Pixel coordinate grounding data:
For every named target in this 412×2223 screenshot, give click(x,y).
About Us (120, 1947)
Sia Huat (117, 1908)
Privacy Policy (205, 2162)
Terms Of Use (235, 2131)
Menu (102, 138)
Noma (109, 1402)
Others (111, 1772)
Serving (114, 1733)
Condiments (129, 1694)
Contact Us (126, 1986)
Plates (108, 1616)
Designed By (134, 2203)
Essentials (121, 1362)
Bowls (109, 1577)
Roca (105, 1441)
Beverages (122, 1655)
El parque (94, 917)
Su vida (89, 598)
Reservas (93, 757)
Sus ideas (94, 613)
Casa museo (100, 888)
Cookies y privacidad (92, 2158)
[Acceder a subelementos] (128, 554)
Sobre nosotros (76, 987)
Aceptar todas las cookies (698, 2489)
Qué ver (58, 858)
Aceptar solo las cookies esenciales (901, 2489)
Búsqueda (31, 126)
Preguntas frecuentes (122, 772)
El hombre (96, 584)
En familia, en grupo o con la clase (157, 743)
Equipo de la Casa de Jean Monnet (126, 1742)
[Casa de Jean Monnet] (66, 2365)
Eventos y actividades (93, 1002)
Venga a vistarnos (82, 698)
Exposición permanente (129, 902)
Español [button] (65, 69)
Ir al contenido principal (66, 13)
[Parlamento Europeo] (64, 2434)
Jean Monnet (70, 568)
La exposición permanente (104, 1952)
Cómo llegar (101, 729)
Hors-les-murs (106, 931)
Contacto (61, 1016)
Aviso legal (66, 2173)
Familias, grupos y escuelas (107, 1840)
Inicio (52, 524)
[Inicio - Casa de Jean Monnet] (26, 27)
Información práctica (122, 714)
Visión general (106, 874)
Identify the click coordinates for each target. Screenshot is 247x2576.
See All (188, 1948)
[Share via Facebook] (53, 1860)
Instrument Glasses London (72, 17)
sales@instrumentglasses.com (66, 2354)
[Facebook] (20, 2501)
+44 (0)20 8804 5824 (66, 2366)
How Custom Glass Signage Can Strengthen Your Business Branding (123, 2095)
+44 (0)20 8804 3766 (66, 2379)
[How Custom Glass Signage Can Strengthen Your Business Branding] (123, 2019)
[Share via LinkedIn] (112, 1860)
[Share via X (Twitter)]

### PROBLEM DESCRIPTION
Transcribe the data above so that every line matches exactly.

### EXERCISE RESPONSE
For every named target in this 412×2223 screenshot, give click(x,y).
About Us (120, 1947)
Sia Huat (117, 1908)
Privacy Policy (205, 2162)
Terms Of Use (235, 2131)
Menu (102, 138)
Noma (109, 1402)
Others (111, 1772)
Serving (114, 1733)
Condiments (129, 1694)
Contact Us (126, 1986)
Plates (108, 1616)
Designed By (134, 2203)
Essentials (121, 1362)
Bowls (109, 1577)
Roca (105, 1441)
Beverages (122, 1655)
El parque (94, 917)
Su vida (89, 598)
Reservas (93, 757)
Sus ideas (94, 613)
Casa museo (100, 888)
Cookies y privacidad (92, 2158)
[Acceder a subelementos] (128, 554)
Sobre nosotros (76, 987)
Aceptar todas las cookies (698, 2489)
Qué ver (58, 858)
Aceptar solo las cookies esenciales (901, 2489)
Búsqueda (31, 126)
Preguntas frecuentes (122, 772)
El hombre (96, 584)
En familia, en grupo o con la clase (157, 743)
Equipo de la Casa de Jean Monnet (126, 1742)
[Casa de Jean Monnet] (66, 2365)
Eventos y actividades (93, 1002)
Venga a vistarnos (82, 698)
Exposición permanente (129, 902)
Español [button] (65, 69)
Ir al contenido principal (66, 13)
[Parlamento Europeo] (64, 2434)
Jean Monnet (70, 568)
La exposición permanente (104, 1952)
Cómo llegar (101, 729)
Hors-les-murs (106, 931)
Contacto (61, 1016)
Aviso legal (66, 2173)
Familias, grupos y escuelas (107, 1840)
Inicio (52, 524)
[Inicio - Casa de Jean Monnet] (26, 27)
Información práctica (122, 714)
Visión general (106, 874)
Identify the click coordinates for each target. Screenshot is 247x2576.
See All (188, 1948)
[Share via Facebook] (53, 1860)
Instrument Glasses London (72, 17)
sales@instrumentglasses.com (66, 2354)
[Facebook] (20, 2501)
+44 (0)20 8804 5824 (66, 2366)
How Custom Glass Signage Can Strengthen Your Business Branding (123, 2095)
+44 (0)20 8804 3766 (66, 2379)
[How Custom Glass Signage Can Strengthen Your Business Branding] (123, 2019)
[Share via LinkedIn] (112, 1860)
[Share via X (Twitter)]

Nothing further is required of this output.